Ukrainian interest. Visa lib at final stretch, premiers’ master class, and lack of political will in Hamburg

The European Union agreed on the conditions of a visa waiver suspension mechanism and thus  brought closer the possibility for Ukraine and Georgia to achieve the long-awaited visa free regime across the Schengen zone. Several European Prime Ministers held their master classes of big politics - of course, each in their own way. The annual OSCE Ministerial saw no sensational outcome.


The topic of visa liberalization for Ukraine and Georgia is once on the agenda of European policy makers. During the tripartite negotiations between the EU institutions, a mechanism of suspension of a visa-free regime was agreed, which gives hope for Ukraine and Georgia to find out the exact date when they will receive it as early as before year-end. Unnerving anticipation and European bureaucracy in all its “beauty” will hardly be able to downplay the importance of this symbolic step that can influence the situation on the continent as a whole. This intangible asset, showing mutual interest, is objectively much needed both in Kyiv and Brussels.

The Old World is going through hard times, so European politicians are forced to make some difficult decisions. This week, several heads of government came in the spotlight. Italian Prime Minister Matteo Renzi announced his resignation after the defeat in the referendum he had personally initiated. However, any comparisons with Brexit in this case would be superfluous, except that it is worth mentioning that the British Parliament this week approved the mechanism of the country’s civilized divorce with the European Union, proposed by Theresa May’s government. Manuel Valls the prime minister's office to run for president after Francois Hollande announced he did not intend to compete for an opportunity to remain in the Elysee Palace.

The most telling example for Ukraine though is Mark Rutte’s move. The head of the Dutch government demands from the European institutions that the Association deal with Ukraine neither leads to an increased military aid for Ukraine nor gives Ukraine any prospects of getting an EU membership. It is worth recalling that Ukraine’s possible accession to the EU is not discussed in Brussels enthusiastically at all, anyway. Therefore, Rutte’s behavior should be considered both in the context of the referendum held this spring when the Dutch voted against the Association Agreement, and of the next year's parliamentary elections.

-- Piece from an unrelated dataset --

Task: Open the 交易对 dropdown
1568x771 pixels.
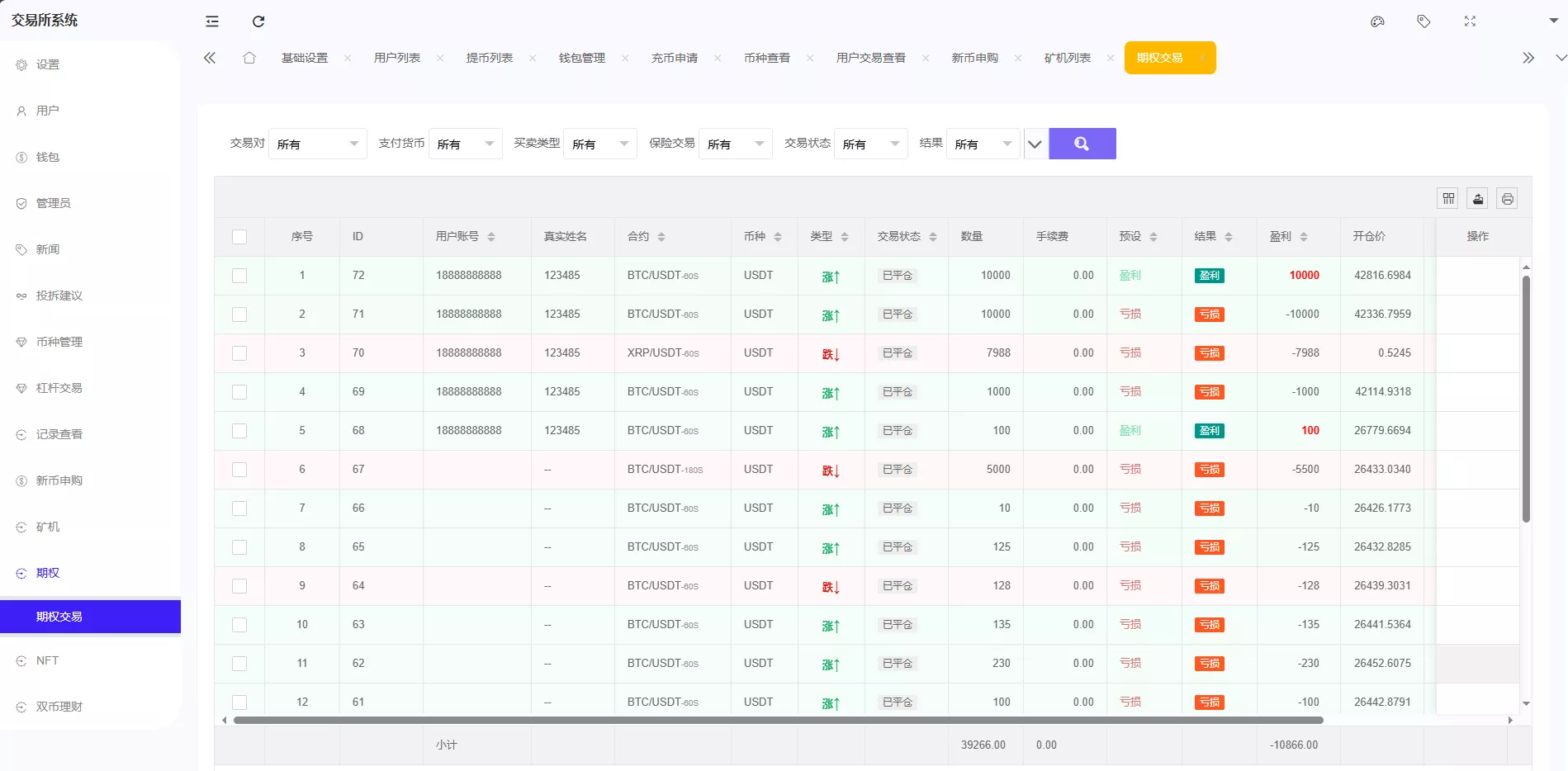Action: click(318, 144)
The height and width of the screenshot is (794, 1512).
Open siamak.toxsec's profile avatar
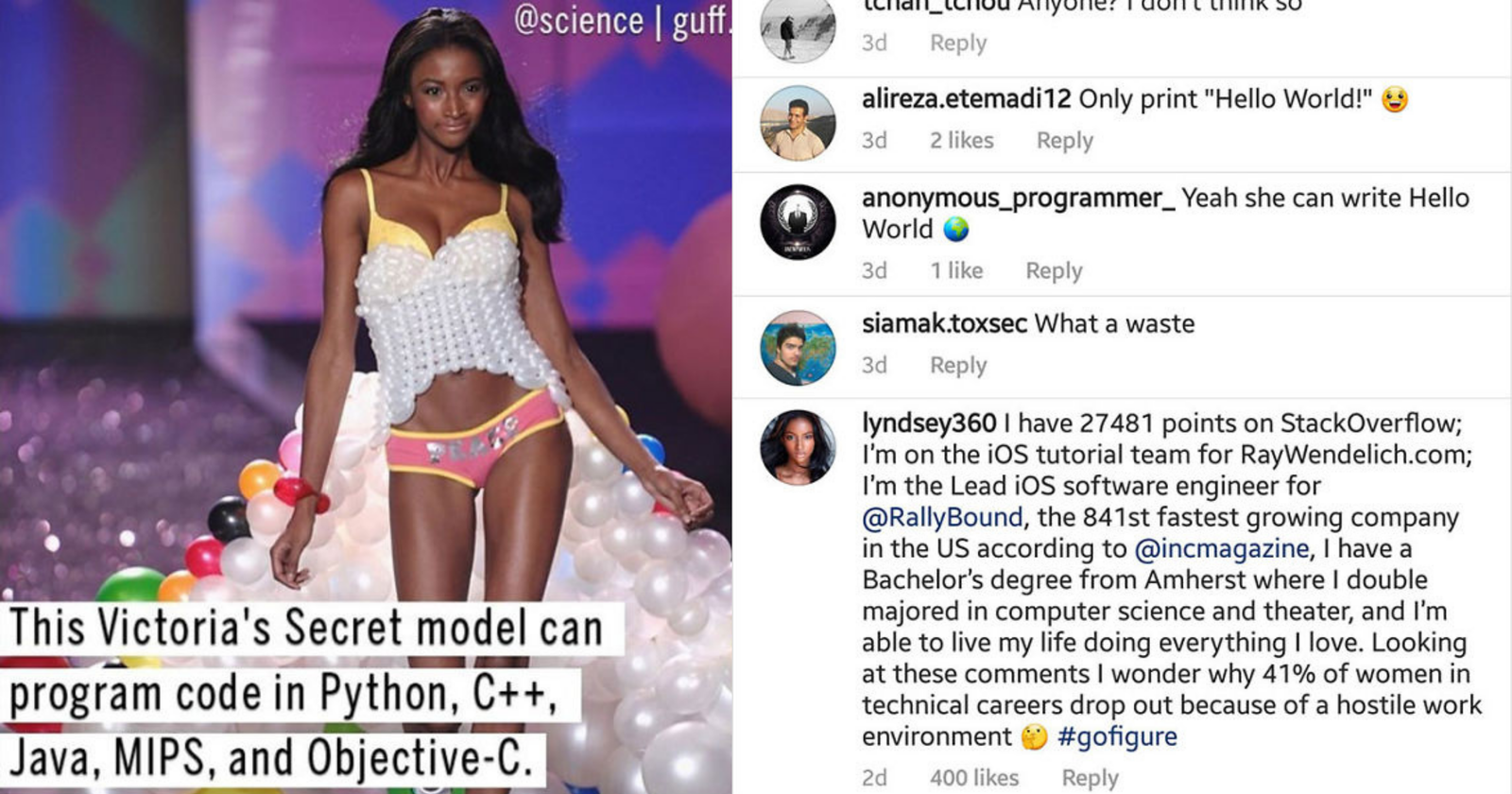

The European Union is consistent in its effort to ensure uninterrupted supplies of Russian gas. Ukraine, which has not bought directly any of the Russian gas for over a year, was forced to take part in the talks in Brussels, which resulted in a predictable failure. Russia traditionally uses gas supplies as a tool of political pressure, while it does not make sense for Ukraine to play by these rules on the background of a dispute between Russian and Ukrainian energy monopolies in the Stockholm arbitration.

Meanwhile, Ukrainian Foreign Minister Pavlo Klimkin heard some words of approval and support during a meeting of the Ukraine - NATO Council. The Alliance has consistently supported Ukraine and now intends to implement the agreements reached during the Warsaw summit. NATO and the EU next year will create the European Center for countering hybrid threats, and it would be useful to use the Ukrainian experience in its work.

The annual meeting of the OSCE foreign ministers in Hamburg brought no feeling of victory to Germany’s Foreign Minister Frank-Walter Steinmeier. He was forced to admit the lack of political will for the Donbas settlement. Head of European diplomacy Federica Mogherini shared Mr Steinmeier’s thoughts. In turn, Russia’s Sergey Lavrov resorted to his usual policy of denial, resulting in torpedoing the majority of documents that the Ministerial was supposed to adopt. The Kremlin simply cannot stop in their quest to call black white and try to play the tune with four hands, together with Washington. Although, the news from Donald Trump’s camp could hardly be called encouraging for Vladimir Putin's team.